What vulgar unamusing scene,
For George's wife and Britain's queen!
'Tis whispered also at the palace,
(I hope 'tis but the voice of malice)
That (tell it not in foreign lands)
She works with her own royal hands;
And that our sovereign's sometimes seen,
In vest embroidered by his queen.
This might a courtly fashion be
In days of old Andromache;[Pg 229]
But modern ladies, trust my words,
Seldom sew tunics for their lords.
What secret next must I unfold?
She hates, I'm confidently told,
She hates the manners of the times
And all our fashionable crimes,
And fondly wishes to restore
The golden age and days of yore;
When silly simple women thought
A breach of chastity a fault,
Esteem'd those modest things, divorces,
The very worst of human curses;
And deem'd assemblies, cards and dice,
The springs of every sort of vice.
Romantic notions! All the fair
At such absurdities must stare;
And, spite of all her pains, will still
Love routs, adultery, and quadrille."
In a Birthday Ode indiscriminate eulogy is expected, and due allowance made for the enthusiasm of the poet, but from a man with the perspicacity of Lord Chesterfield a more critical estimate of the Queen's character might have been anticipated. Leigh Hunt said Charlotte was a "plain, penurious, soft-spoken, decorous, bigoted, shrewd, overweening personage,"[245] and the truth of his description cannot be seriously impugned. That she was not fair to look upon was a misfortune more severe to herself than to others, but her domineering spirit was a sore trial to those who came into contact with her, as readers of Fanny Burney's Diary know. She was very jealous of her influence with the King, clinging to such power as it gave her with remarkable tenacity, and suspicious of those who were dear to him.
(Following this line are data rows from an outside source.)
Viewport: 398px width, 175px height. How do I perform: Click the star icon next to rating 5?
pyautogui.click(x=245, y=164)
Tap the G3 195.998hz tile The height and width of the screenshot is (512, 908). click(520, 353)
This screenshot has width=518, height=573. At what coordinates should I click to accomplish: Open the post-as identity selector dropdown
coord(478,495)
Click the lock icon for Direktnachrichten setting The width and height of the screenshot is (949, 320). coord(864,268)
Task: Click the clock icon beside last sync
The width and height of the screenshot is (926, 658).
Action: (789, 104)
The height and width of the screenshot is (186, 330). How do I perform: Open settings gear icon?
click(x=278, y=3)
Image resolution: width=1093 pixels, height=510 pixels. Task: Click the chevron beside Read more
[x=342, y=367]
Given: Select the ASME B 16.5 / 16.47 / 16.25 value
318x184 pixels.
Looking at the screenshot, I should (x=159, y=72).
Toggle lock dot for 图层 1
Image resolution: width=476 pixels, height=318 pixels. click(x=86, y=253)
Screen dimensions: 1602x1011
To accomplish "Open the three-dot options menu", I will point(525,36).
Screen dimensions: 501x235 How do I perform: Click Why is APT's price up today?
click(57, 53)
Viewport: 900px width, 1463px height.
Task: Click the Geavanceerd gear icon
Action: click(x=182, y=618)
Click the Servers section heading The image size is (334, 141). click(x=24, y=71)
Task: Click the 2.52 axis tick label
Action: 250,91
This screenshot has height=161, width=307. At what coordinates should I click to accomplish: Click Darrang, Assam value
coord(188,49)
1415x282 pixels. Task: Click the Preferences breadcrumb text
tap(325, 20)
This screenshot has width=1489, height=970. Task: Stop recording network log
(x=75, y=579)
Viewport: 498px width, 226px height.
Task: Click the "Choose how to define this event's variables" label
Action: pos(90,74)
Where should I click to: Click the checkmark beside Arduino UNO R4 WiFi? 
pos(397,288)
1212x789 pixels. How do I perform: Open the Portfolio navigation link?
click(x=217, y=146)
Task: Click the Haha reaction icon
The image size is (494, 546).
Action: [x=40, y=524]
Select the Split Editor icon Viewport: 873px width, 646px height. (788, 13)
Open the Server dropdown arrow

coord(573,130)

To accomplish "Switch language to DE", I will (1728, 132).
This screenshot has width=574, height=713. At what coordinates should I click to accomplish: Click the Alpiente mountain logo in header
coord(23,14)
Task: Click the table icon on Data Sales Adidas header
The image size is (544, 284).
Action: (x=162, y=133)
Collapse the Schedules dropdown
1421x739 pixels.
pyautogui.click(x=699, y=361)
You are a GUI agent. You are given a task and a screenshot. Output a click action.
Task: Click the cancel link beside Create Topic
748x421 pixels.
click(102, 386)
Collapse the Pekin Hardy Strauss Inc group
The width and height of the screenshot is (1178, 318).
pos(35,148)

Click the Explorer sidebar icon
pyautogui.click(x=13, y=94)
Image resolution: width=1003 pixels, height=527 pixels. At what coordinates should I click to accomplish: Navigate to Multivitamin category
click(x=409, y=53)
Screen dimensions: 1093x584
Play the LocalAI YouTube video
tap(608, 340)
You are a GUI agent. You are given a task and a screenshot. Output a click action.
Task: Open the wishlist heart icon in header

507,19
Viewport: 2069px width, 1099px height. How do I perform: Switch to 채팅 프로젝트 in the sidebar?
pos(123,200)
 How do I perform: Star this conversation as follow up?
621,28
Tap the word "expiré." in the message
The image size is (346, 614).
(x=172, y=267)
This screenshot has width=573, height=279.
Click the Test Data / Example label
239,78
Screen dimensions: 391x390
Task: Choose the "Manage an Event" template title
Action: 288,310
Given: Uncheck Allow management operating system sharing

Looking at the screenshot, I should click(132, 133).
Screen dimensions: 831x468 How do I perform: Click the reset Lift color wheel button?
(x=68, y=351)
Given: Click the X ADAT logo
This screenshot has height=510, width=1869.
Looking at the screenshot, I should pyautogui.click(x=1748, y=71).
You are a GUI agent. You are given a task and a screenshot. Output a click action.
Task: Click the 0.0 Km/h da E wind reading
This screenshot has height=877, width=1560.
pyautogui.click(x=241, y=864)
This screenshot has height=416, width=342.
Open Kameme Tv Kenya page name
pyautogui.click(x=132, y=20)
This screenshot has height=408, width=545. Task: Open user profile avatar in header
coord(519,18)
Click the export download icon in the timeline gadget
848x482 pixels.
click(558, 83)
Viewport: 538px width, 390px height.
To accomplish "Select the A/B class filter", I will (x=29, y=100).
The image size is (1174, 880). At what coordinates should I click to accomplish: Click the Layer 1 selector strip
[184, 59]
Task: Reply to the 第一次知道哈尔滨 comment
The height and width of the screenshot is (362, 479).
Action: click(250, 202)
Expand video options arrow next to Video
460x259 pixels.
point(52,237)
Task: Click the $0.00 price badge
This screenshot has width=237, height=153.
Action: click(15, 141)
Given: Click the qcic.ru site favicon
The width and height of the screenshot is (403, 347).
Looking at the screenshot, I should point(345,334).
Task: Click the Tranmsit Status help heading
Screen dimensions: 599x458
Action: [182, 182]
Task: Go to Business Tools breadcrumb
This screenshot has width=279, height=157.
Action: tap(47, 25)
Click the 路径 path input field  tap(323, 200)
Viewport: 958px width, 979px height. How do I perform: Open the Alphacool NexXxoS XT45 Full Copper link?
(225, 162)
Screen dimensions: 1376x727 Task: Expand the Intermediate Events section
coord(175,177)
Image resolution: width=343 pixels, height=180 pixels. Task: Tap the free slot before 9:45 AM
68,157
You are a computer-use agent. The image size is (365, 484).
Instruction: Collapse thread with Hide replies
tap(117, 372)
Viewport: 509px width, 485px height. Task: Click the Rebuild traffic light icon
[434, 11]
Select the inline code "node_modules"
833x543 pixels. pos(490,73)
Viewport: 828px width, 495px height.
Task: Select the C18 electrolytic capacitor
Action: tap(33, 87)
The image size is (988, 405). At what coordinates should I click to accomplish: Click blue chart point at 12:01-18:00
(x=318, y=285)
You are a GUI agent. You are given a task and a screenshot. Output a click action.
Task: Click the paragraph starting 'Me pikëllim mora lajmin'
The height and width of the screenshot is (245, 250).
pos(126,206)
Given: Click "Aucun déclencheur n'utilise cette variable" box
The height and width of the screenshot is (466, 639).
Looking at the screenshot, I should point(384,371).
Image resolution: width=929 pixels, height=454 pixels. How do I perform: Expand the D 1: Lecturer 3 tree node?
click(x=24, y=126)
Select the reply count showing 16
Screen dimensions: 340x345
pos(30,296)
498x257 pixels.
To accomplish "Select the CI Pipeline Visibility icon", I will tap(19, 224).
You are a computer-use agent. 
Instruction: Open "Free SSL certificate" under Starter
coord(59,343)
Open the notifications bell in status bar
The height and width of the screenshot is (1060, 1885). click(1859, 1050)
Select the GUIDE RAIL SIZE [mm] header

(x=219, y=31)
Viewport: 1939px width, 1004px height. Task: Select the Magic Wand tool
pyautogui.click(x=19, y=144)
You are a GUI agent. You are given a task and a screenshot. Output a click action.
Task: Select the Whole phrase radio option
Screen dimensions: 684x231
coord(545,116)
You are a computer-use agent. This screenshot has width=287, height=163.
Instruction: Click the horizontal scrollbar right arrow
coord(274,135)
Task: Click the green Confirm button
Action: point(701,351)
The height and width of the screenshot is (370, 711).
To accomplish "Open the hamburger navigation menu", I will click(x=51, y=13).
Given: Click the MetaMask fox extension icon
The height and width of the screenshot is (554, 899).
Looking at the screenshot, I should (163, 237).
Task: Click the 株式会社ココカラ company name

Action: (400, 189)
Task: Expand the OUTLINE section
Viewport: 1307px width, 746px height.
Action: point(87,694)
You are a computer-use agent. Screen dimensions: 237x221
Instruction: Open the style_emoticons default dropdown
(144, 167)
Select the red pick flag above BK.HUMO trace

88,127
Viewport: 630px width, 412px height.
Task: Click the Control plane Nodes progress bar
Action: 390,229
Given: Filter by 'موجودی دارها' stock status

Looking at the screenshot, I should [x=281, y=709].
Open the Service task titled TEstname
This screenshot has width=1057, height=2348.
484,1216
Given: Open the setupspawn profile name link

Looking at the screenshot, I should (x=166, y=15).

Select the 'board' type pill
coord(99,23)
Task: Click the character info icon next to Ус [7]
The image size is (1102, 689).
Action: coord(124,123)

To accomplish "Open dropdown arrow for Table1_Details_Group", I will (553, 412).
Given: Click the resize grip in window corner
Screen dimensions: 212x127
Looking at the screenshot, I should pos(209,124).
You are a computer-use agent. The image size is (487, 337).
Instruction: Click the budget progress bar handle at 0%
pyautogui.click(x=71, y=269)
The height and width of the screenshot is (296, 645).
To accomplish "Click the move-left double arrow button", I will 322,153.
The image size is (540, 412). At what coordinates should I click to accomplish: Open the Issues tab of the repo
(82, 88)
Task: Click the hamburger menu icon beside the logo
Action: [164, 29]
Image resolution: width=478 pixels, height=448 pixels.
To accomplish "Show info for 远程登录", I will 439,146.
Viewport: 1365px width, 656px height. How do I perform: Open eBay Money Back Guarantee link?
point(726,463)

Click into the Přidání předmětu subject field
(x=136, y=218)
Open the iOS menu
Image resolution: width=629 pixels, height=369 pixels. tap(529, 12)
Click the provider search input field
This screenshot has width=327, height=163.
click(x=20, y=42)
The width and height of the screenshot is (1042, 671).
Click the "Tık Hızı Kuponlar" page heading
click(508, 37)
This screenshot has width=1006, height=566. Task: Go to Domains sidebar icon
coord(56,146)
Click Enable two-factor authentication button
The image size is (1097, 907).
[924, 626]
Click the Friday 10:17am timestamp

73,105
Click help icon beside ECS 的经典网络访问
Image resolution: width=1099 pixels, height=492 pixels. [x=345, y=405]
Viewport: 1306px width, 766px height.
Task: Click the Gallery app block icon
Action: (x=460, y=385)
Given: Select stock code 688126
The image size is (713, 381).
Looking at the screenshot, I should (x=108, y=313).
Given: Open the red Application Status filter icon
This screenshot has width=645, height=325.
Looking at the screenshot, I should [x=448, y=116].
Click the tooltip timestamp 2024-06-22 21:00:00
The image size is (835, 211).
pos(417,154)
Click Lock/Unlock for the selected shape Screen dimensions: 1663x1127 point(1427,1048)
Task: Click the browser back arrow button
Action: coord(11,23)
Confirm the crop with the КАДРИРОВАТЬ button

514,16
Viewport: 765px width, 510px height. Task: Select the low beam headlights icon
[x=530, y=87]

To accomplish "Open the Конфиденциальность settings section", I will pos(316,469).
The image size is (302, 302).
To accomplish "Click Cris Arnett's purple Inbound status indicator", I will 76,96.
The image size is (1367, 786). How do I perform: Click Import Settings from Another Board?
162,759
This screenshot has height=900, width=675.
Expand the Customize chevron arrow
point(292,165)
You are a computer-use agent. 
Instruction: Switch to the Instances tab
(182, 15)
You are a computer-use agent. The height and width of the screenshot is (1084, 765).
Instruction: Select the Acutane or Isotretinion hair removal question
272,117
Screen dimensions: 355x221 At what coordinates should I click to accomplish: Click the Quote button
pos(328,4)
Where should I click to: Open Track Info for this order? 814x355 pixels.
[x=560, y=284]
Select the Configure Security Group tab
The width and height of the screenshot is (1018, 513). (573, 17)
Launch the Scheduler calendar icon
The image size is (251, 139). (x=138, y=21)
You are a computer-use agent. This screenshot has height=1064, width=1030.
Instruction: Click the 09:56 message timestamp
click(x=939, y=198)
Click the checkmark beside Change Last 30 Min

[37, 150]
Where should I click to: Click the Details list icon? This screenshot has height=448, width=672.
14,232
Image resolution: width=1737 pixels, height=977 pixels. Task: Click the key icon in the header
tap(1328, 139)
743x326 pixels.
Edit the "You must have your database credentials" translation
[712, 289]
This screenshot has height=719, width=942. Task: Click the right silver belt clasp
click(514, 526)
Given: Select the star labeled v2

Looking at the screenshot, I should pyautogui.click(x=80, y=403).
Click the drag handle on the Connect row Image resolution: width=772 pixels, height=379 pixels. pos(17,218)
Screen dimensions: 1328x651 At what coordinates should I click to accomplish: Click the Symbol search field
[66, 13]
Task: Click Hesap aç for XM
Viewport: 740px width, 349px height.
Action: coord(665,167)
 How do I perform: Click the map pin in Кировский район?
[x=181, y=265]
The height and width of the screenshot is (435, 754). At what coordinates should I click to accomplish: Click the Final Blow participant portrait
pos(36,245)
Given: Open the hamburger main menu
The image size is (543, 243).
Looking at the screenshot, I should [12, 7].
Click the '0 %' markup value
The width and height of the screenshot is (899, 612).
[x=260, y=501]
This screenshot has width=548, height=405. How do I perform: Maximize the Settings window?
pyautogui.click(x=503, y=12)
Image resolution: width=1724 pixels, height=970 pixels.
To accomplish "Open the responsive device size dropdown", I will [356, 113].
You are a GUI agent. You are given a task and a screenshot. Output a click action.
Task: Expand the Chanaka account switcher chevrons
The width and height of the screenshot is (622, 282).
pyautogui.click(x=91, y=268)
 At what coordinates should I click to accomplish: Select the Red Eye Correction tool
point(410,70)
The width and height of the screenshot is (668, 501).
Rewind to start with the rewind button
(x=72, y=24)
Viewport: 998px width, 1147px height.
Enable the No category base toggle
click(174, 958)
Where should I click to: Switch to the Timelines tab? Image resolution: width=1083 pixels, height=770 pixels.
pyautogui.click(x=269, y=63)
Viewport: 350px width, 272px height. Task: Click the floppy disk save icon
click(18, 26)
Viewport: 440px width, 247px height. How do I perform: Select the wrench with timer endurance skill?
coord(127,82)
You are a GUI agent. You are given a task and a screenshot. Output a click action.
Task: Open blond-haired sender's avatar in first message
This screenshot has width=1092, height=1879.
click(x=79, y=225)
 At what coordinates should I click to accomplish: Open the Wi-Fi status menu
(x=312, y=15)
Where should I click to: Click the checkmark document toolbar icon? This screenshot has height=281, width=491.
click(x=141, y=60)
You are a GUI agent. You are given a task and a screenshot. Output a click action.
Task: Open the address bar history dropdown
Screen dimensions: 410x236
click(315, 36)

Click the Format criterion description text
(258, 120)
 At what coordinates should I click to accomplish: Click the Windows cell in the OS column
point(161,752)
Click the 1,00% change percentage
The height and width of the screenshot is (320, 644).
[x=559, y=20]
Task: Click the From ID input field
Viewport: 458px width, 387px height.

Thus, when in 1772 the King's sister, the Duchess of Brunswick, visited England at the suggestion of the Princess Dowager, her mother, the Queen did not offer the Duchess the hospitality of a royal palace, but took for her "a miserable little house" in Pall Mall, and contrived that she should not see the King alone. This strange behaviour became generally known and as generally disapproved, with the result that when at this time the King and Queen visited a theatre they were received in chilling silence, but, to mark its feeling, the house vociferously cheered the Duchess of Brunswick on her entry.